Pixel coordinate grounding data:
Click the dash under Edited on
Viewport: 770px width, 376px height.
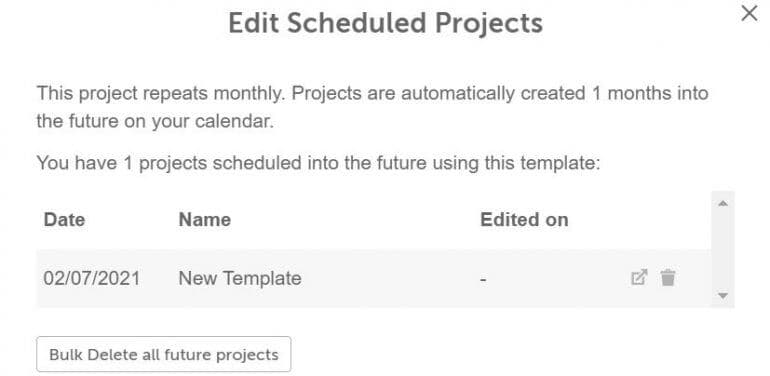click(483, 280)
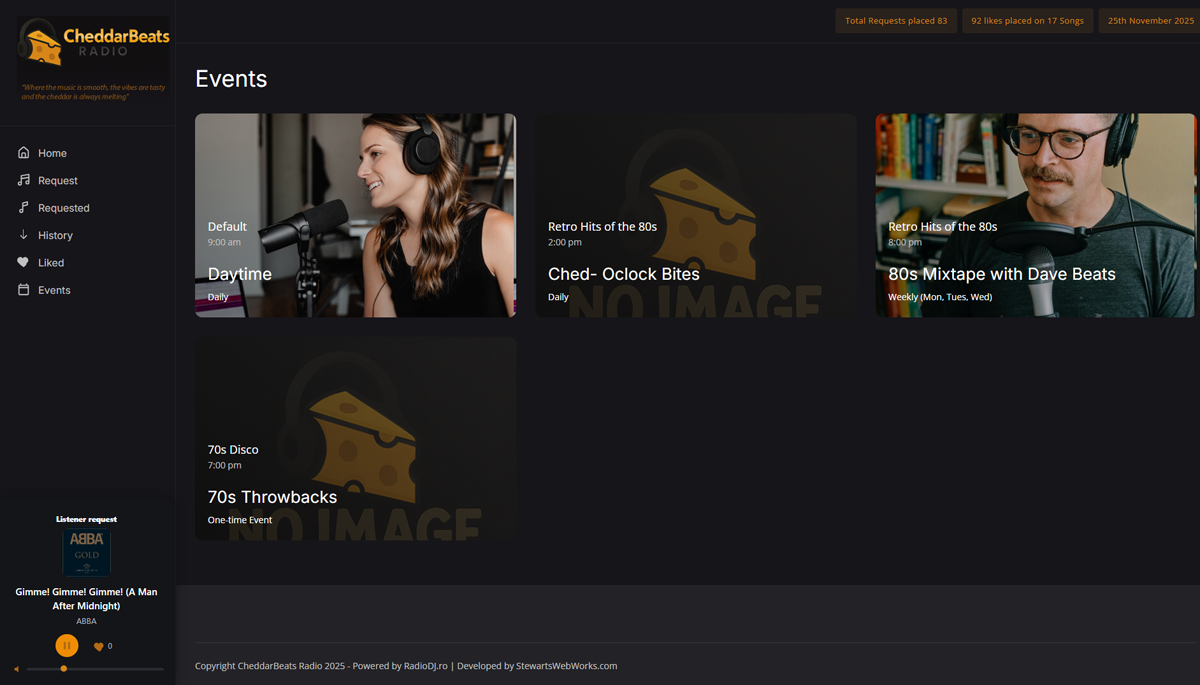This screenshot has height=685, width=1200.
Task: Select 80s Mixtape with Dave Beats event
Action: [x=1035, y=215]
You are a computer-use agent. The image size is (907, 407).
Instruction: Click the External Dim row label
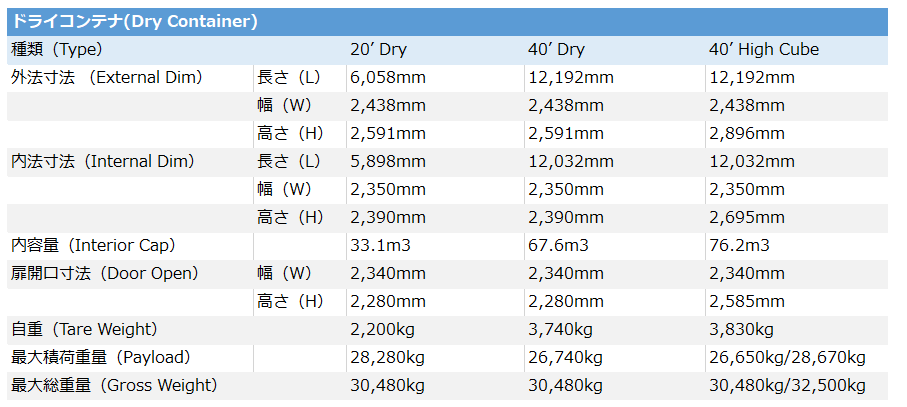click(x=107, y=77)
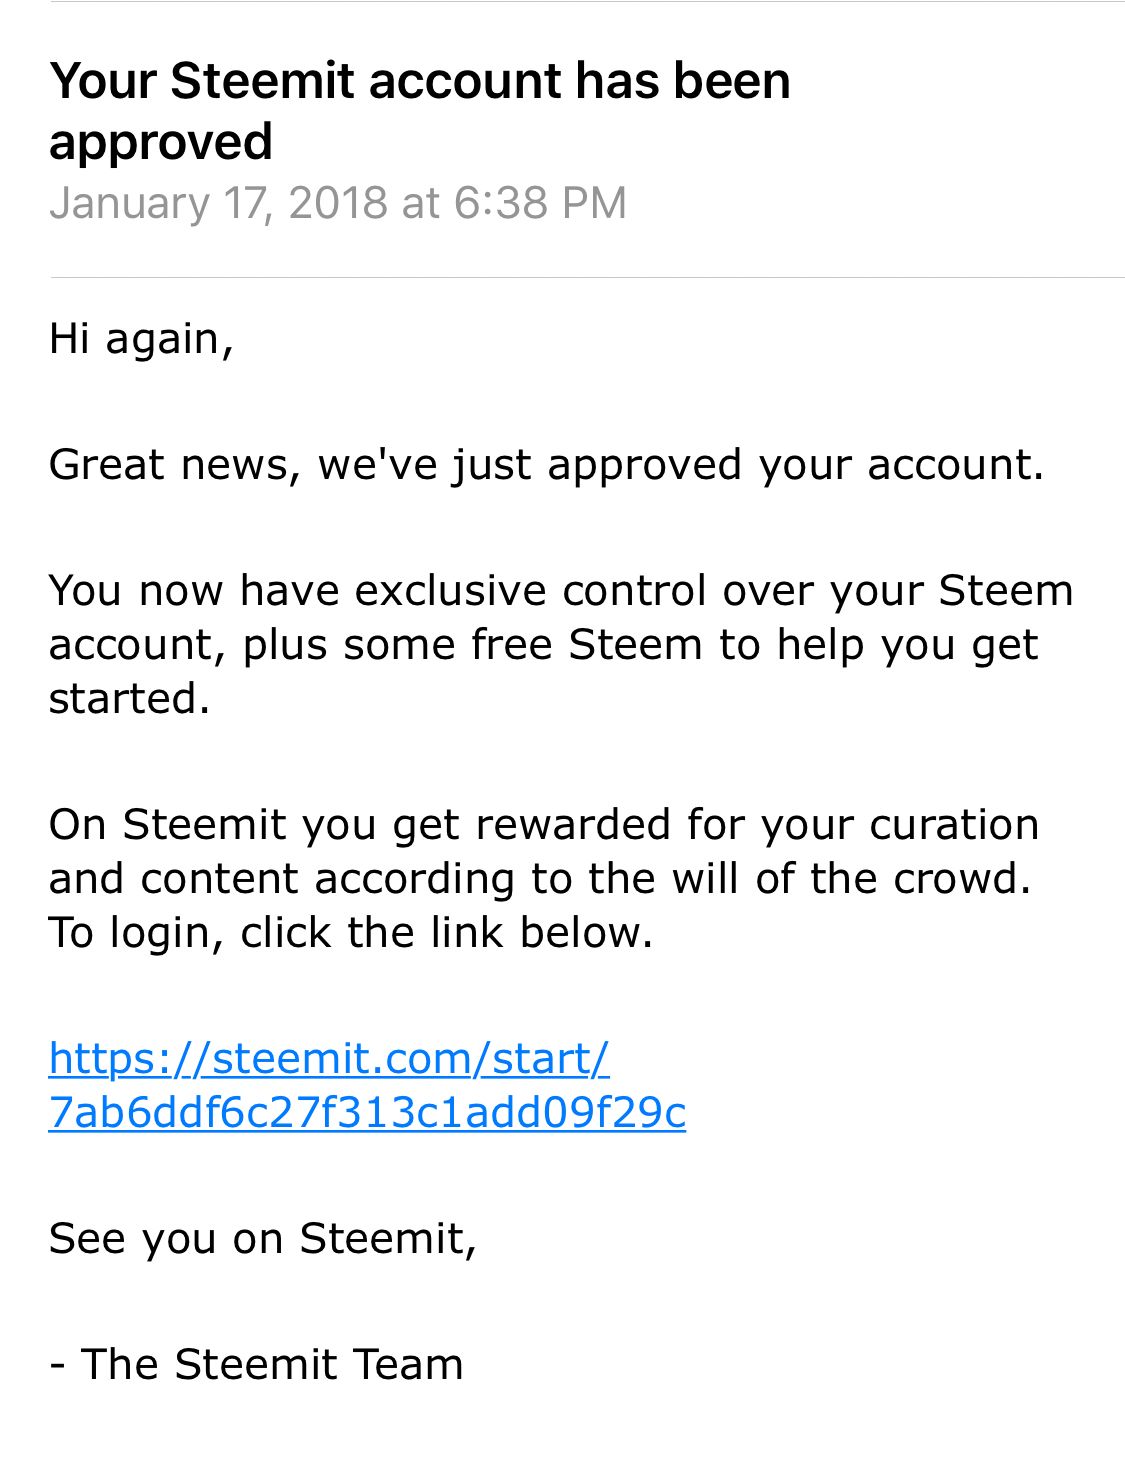The image size is (1125, 1461).
Task: Click the divider line below the header
Action: pos(586,277)
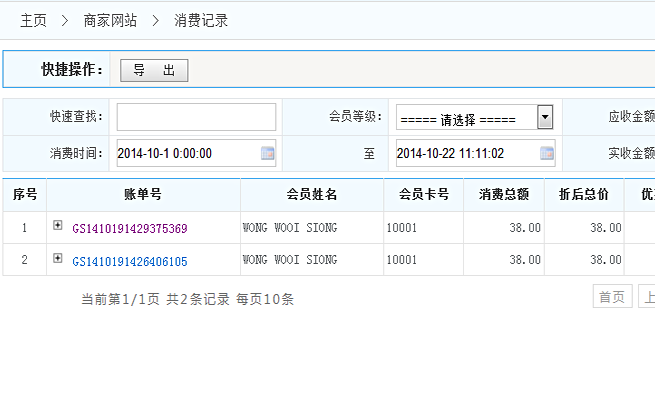Viewport: 655px width, 413px height.
Task: Go to 首页 in the pagination
Action: [x=612, y=297]
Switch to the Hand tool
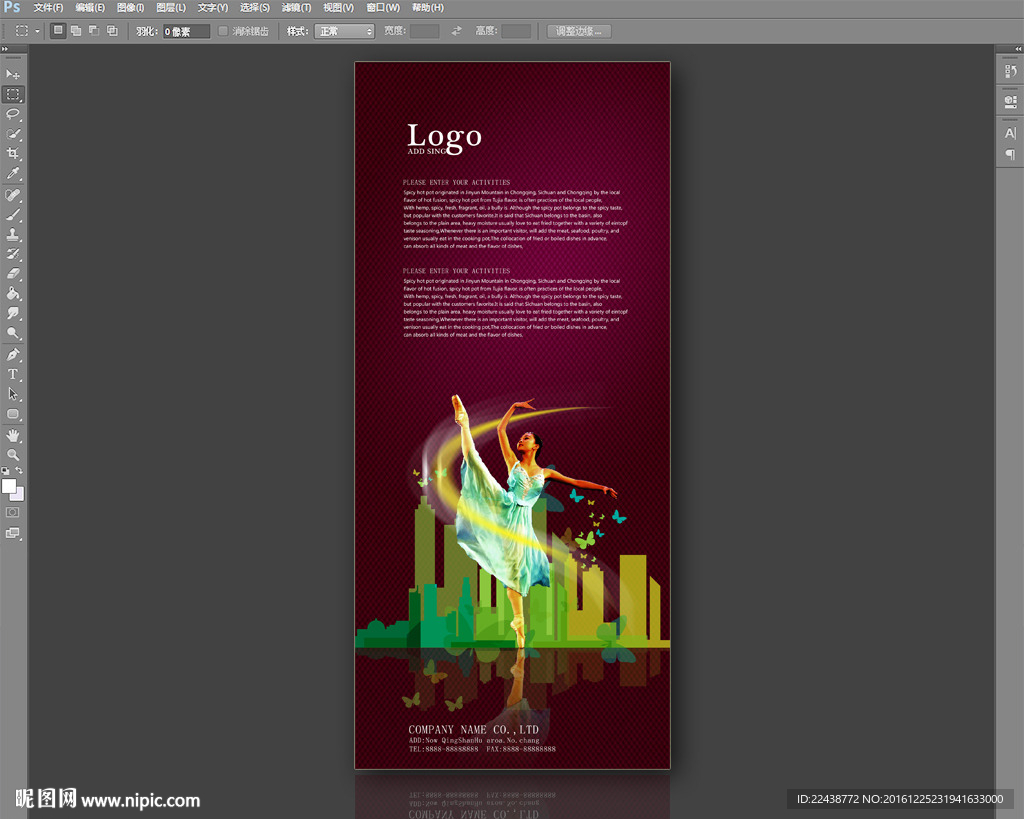The image size is (1024, 819). [13, 435]
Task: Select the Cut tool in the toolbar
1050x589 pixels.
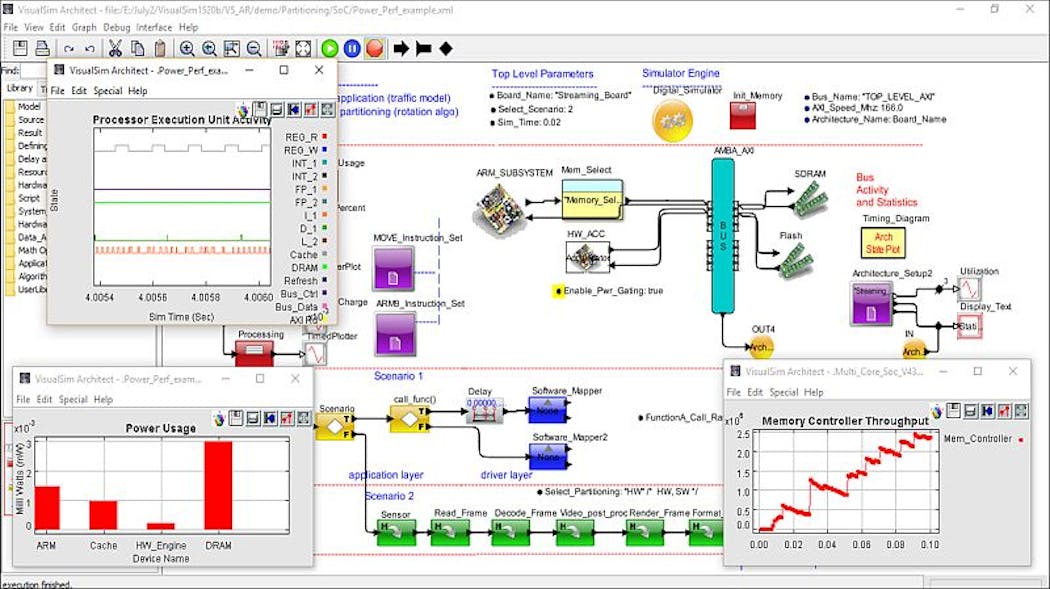Action: 116,46
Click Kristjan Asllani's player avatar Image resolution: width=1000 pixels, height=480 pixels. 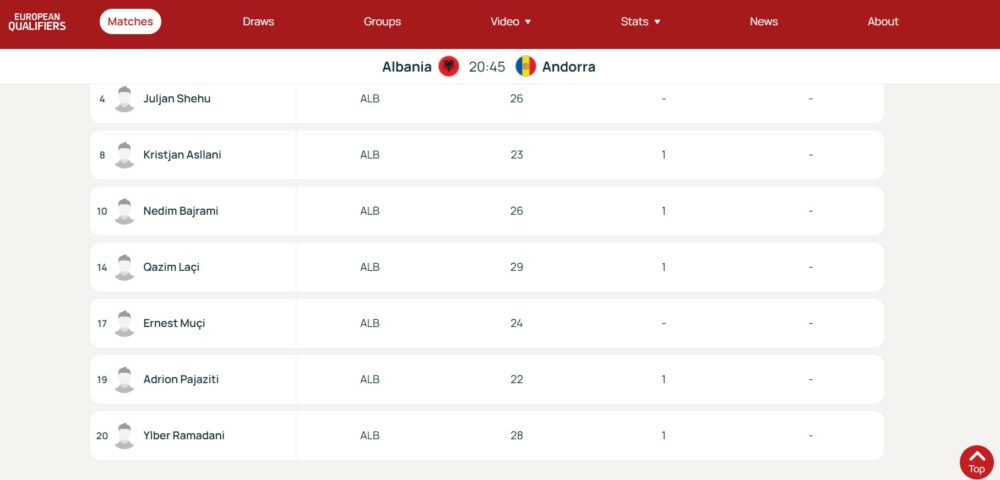coord(124,155)
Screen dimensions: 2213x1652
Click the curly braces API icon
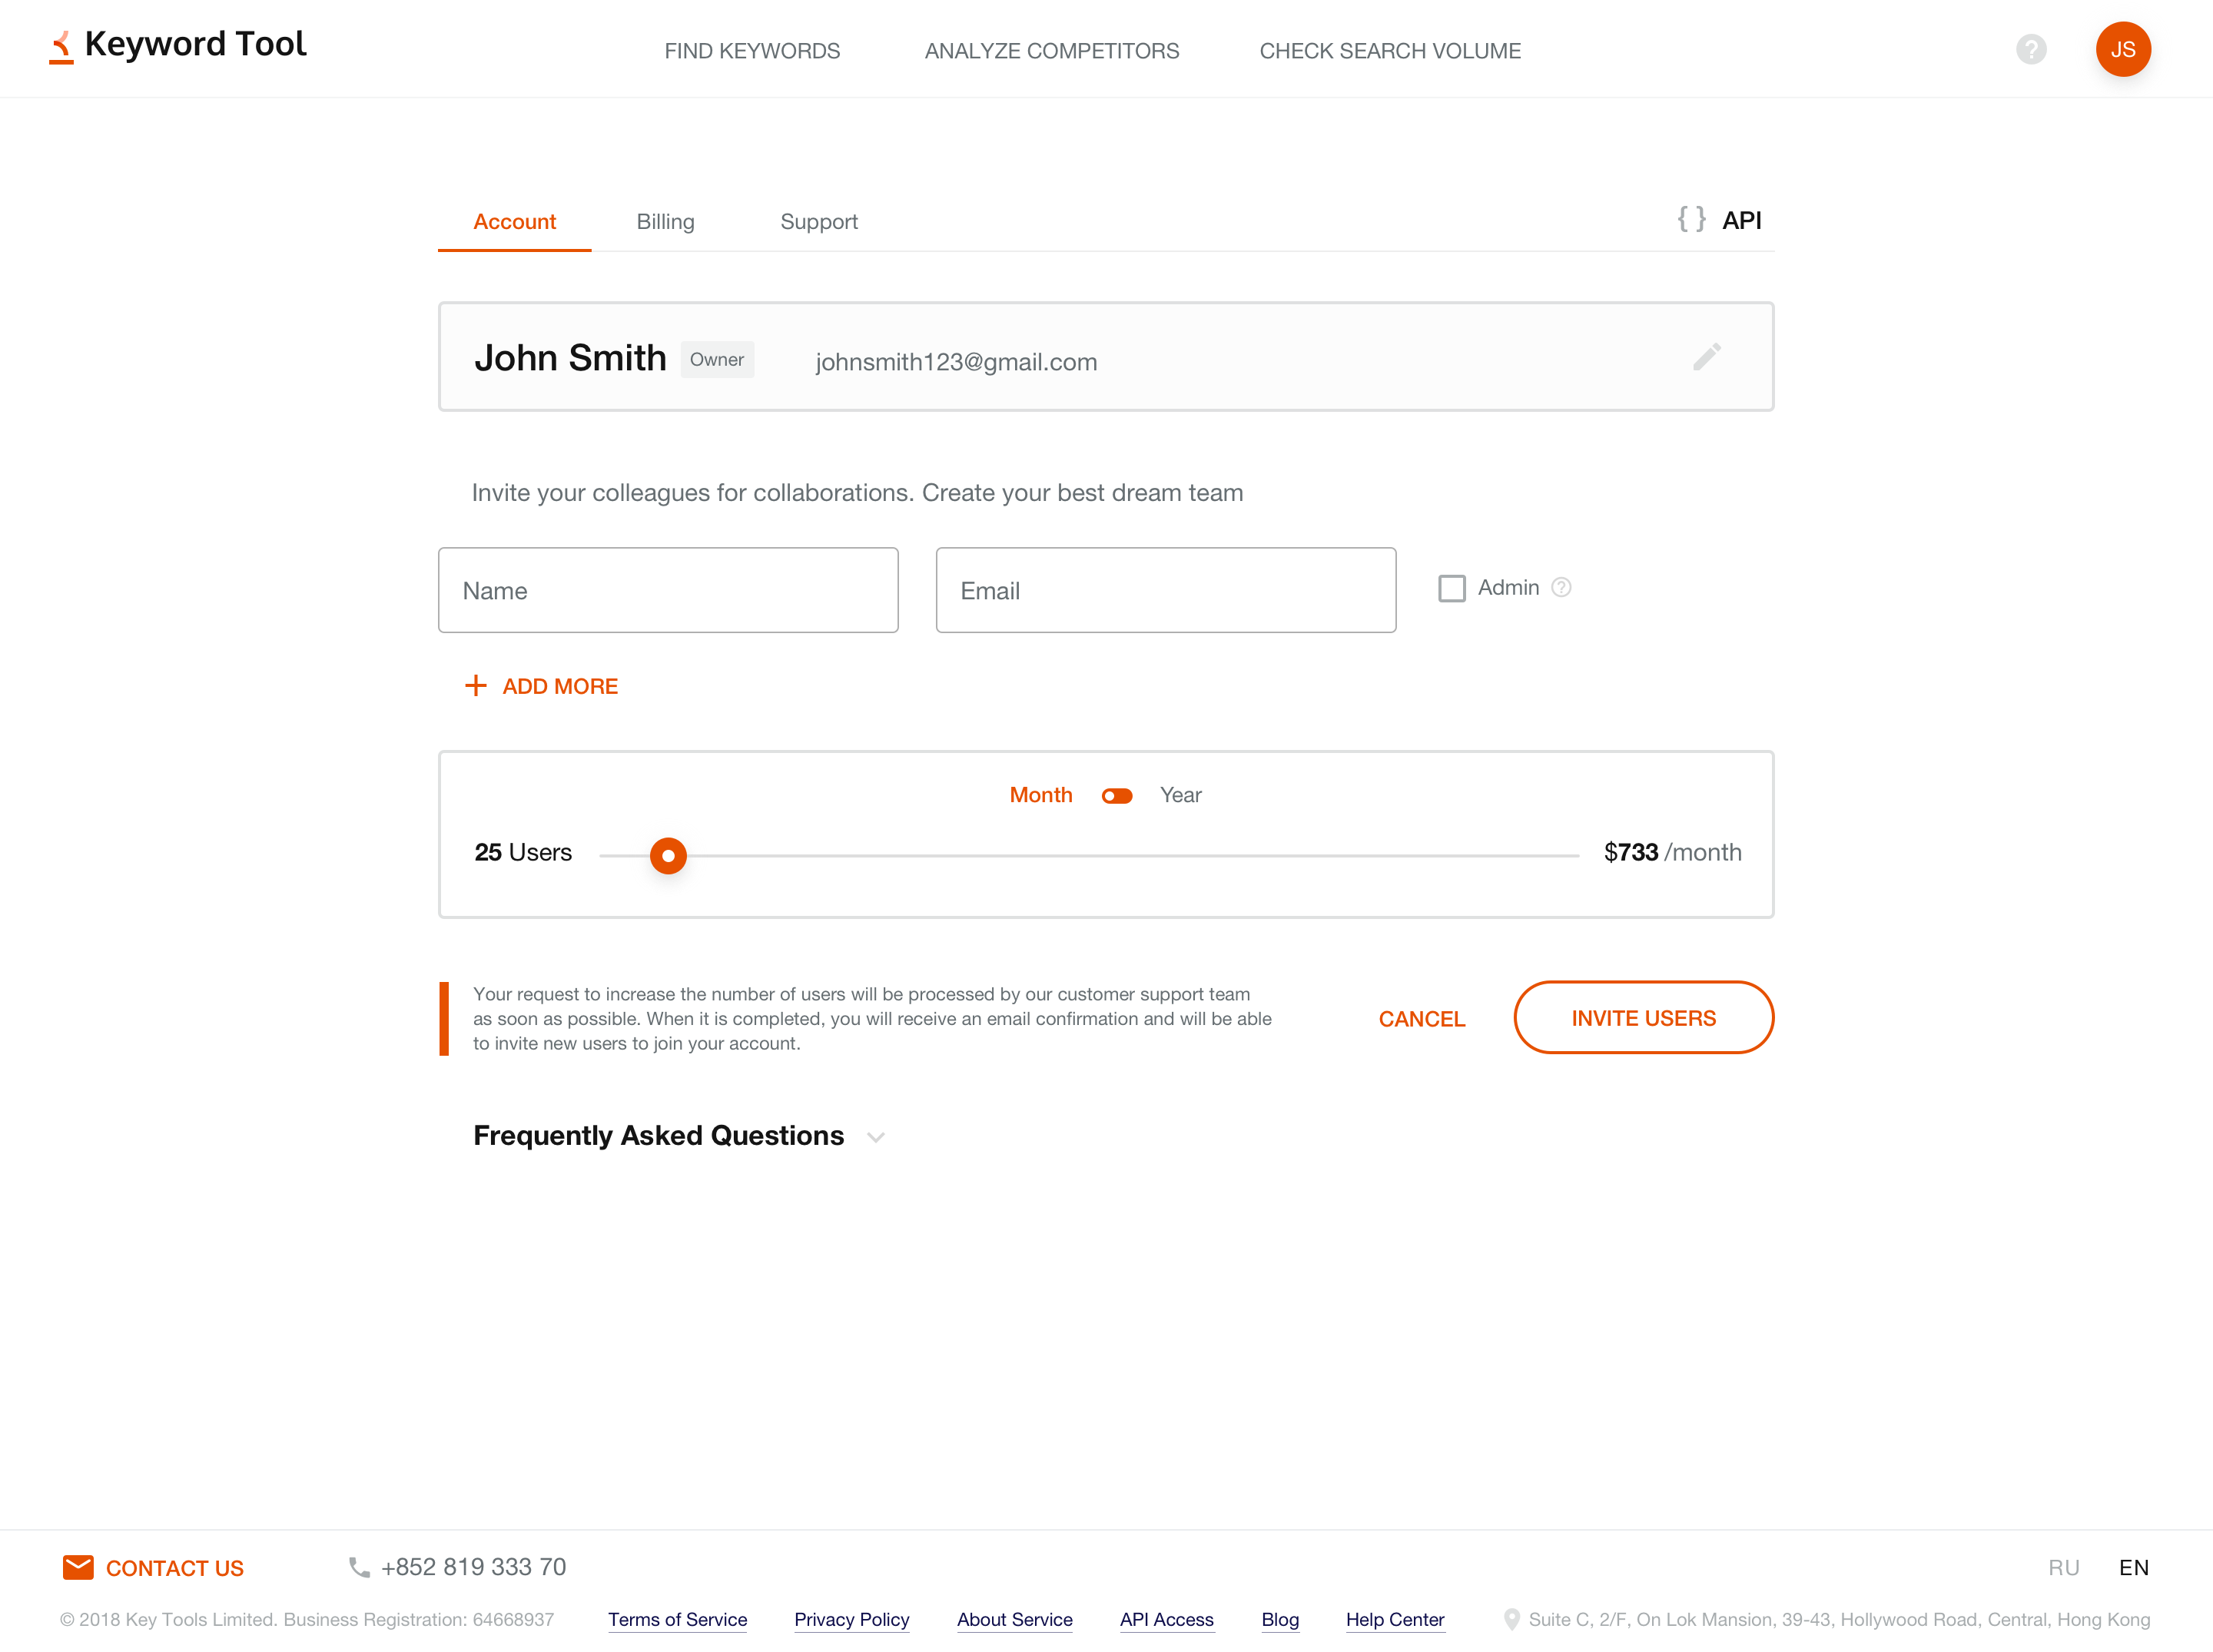(1691, 220)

### EXERCISE INSTRUCTIONS
Beginning at the line that contains "Screen dimensions: 2213x1652", give the remaining lines of the records again exactly, through the last one. Leave out pictures.

### ANSWER TO THIS TASK
Screen dimensions: 2213x1652
Click the curly braces API icon
(1691, 220)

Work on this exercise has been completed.